▸ **Problem statement**: I would like every line of the records below that contains the word "icon" copied.

▸ **Records**:
· · ·

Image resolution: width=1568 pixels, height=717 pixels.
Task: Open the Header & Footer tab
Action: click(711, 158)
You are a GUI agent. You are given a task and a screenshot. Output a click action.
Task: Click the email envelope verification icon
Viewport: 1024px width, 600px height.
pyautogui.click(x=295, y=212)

· · ·

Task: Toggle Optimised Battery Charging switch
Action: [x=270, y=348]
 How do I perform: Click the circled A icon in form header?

· · ·

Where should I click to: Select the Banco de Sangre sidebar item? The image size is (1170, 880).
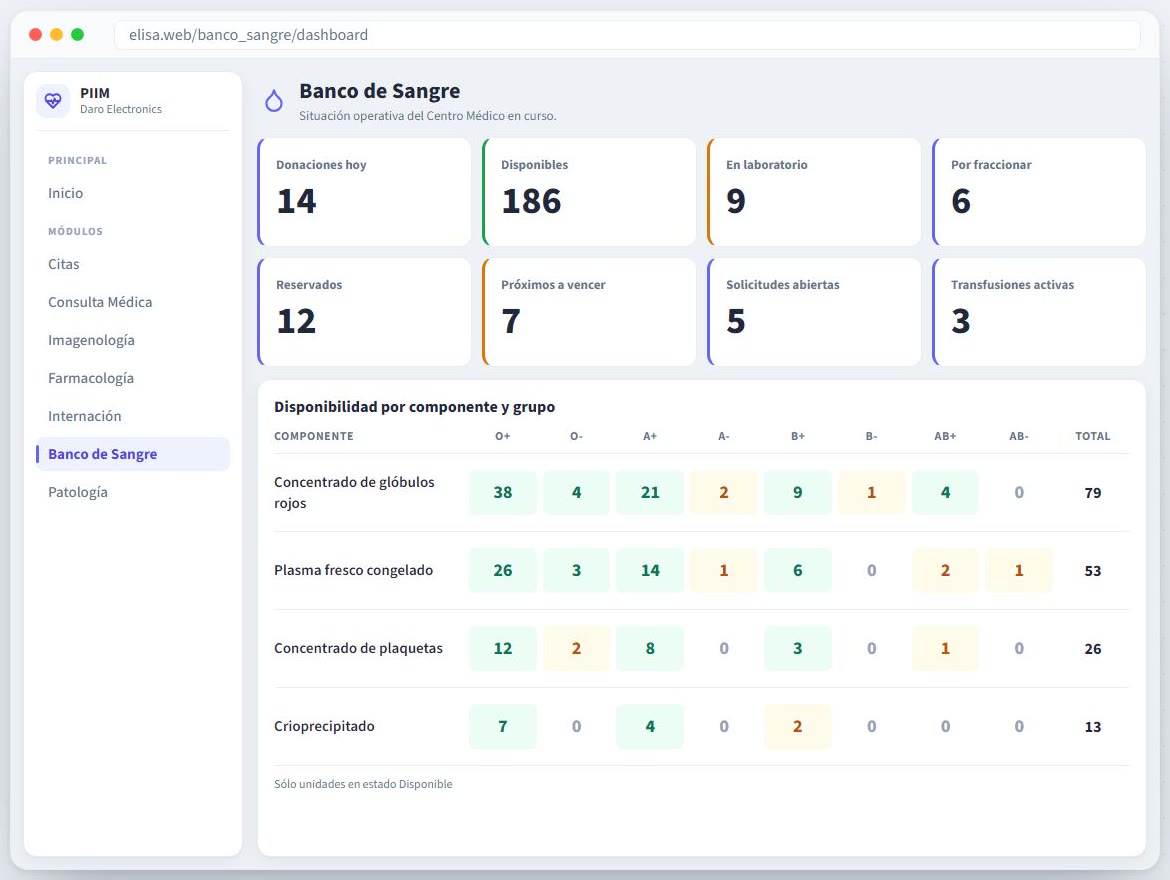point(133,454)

· · ·

▸ **Result of this task**:
Task: Click the email envelope verification icon
 How do I perform: Click the circled A icon in form header?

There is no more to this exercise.